Afonso Frederico Schmit, Dalton Trevisan e Joel Silveira sugerem a “educação sentimental” e o ambiente dos “aprendizes de poetas e escritores”. Fábio Lucas, Haroldo Bruno, Tristão de Athayde, Dulce Maria Mindlin apontam para o existencialismo presente no romance. A “angústia”, a “solidão”, a “náusea”, “o drama interior”, são temas presentes nessa filosofia, críticas de Lúcio Cardoso, José Carlos Barbosa Moreira, Antonio Candido apontam para esses temas. Eduardo Portella vai além e sustenta que se trata de “romance filosófico”. Tristão de Athayde, Fábio Lucas, Gustavo Corção, Dulce Maria Mindlin e Marco Aurélio Matos observaram a “religiosidade” presente no romance. A atmosfera de um artista em formação, o ambiente do jornal, o projeto literário, as desilusões, as crises de angústias, os fracassos. Os medos, os desafios, os fracassos serão temas estudados no terceiro capítulo, que tratará do projeto idealizado e nunca realizado de se escrever um romance. A metalinguagem do terceiro capítulo focará o fracasso do narrador como sendo também o fracasso de uma geração.
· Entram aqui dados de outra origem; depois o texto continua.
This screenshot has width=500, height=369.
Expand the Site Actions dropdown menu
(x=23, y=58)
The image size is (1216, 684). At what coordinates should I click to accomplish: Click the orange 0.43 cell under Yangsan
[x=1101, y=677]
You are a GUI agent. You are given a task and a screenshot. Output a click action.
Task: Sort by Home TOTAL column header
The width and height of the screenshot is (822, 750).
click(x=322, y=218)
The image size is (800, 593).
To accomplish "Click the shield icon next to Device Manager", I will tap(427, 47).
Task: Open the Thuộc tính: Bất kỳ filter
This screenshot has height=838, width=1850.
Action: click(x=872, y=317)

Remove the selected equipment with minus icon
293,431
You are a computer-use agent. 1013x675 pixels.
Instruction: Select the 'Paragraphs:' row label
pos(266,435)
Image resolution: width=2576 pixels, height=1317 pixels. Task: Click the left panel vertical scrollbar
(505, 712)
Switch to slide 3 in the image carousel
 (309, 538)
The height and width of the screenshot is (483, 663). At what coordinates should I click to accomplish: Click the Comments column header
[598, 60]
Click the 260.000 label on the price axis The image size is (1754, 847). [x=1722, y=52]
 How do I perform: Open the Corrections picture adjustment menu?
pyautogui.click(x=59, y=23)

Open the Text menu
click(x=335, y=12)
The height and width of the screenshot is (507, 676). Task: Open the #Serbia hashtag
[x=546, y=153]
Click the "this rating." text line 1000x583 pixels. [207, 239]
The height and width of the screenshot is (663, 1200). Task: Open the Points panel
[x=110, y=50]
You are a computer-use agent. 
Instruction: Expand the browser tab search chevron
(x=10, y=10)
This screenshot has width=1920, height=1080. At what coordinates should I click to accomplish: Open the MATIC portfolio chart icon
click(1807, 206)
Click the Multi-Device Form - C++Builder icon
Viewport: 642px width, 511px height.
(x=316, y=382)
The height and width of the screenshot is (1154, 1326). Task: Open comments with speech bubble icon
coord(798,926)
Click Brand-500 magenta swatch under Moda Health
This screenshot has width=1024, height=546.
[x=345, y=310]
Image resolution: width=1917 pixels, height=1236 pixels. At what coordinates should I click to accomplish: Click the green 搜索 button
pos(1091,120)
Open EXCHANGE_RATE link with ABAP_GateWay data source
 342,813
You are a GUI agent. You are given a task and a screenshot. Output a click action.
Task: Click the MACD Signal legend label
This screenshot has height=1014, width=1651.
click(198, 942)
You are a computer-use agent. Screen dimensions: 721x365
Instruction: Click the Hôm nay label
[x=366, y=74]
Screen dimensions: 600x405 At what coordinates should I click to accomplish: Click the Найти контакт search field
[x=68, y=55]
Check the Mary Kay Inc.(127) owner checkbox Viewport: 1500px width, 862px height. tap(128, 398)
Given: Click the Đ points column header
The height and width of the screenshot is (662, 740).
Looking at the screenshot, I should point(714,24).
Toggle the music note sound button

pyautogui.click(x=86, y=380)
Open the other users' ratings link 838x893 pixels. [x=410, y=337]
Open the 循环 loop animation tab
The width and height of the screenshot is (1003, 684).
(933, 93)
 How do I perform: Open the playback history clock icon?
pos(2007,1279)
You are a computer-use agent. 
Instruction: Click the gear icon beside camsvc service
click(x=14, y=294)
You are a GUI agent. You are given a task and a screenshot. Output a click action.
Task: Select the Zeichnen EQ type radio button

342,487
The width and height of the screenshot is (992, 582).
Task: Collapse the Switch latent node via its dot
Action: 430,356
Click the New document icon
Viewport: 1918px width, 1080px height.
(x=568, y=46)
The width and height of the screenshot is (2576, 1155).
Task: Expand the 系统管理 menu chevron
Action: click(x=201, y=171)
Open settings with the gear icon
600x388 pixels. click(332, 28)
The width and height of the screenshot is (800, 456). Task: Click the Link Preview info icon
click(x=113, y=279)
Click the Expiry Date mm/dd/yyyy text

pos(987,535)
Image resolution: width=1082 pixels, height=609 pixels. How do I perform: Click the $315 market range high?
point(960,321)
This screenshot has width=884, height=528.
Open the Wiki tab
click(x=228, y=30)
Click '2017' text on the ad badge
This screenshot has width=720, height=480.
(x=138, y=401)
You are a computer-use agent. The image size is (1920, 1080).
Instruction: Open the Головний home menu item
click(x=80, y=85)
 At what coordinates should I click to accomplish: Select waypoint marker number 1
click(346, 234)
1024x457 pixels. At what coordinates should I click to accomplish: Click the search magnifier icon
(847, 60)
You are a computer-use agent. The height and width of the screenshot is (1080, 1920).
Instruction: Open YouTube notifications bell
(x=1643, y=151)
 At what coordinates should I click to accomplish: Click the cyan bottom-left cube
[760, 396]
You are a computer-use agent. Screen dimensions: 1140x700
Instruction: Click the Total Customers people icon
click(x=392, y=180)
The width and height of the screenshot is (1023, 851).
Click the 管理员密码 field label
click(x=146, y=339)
Uns dos aspectos fundamentais que diferenciam as críticas compiladas nas obras de 1986 e 1996 referem-se à elaboração da linguagem. A maioria das críticas da edição comemorativa dos trinta anos de lançamento do romance foram escritas por jornalistas, escritores, críticos etc... que praticavam uma crítica não- especializada.

Os apontamentos críticos da obra da editora Nova Aguilar enriqueceram sobremaneira a fortuna levantada até então. Creditamos a essa diferenciação o viés ensaístico e investigativo e também à especialização dos críticos selecionados. A crítica de 1996 compilou estudos mais aprofundados do romance O Encontro Marcado. Muitas dessas críticas incluídas na obra da editora Nova Aguilar foram redigidas por professores universitários, como é o caso de Jorge de Sá, Edilberto Coutinho, Tristão de Athayde, Dulce Maria Vianna Mindlin, Antônio Houaiss, Fábio Lucas. Ressaltamos que Antonio Houaiss além de ensaísta, diplomata, filólogo, lexicógrafo pertence à Academia Brasileira de Letras desde 1971. Fábio Lucas pertence às Academias Paulista e Mineira e é um dos mais destacados críticos literários em atividade. Outro grande crítico que analisou a obra de Fernando Sabino foi Antonio Candido que sempre acompanhou a trajetória do prosador mineiro. A análise reflexiva mais fundamentada abre caminhos para novas interpretações da obra do prosador mineiro.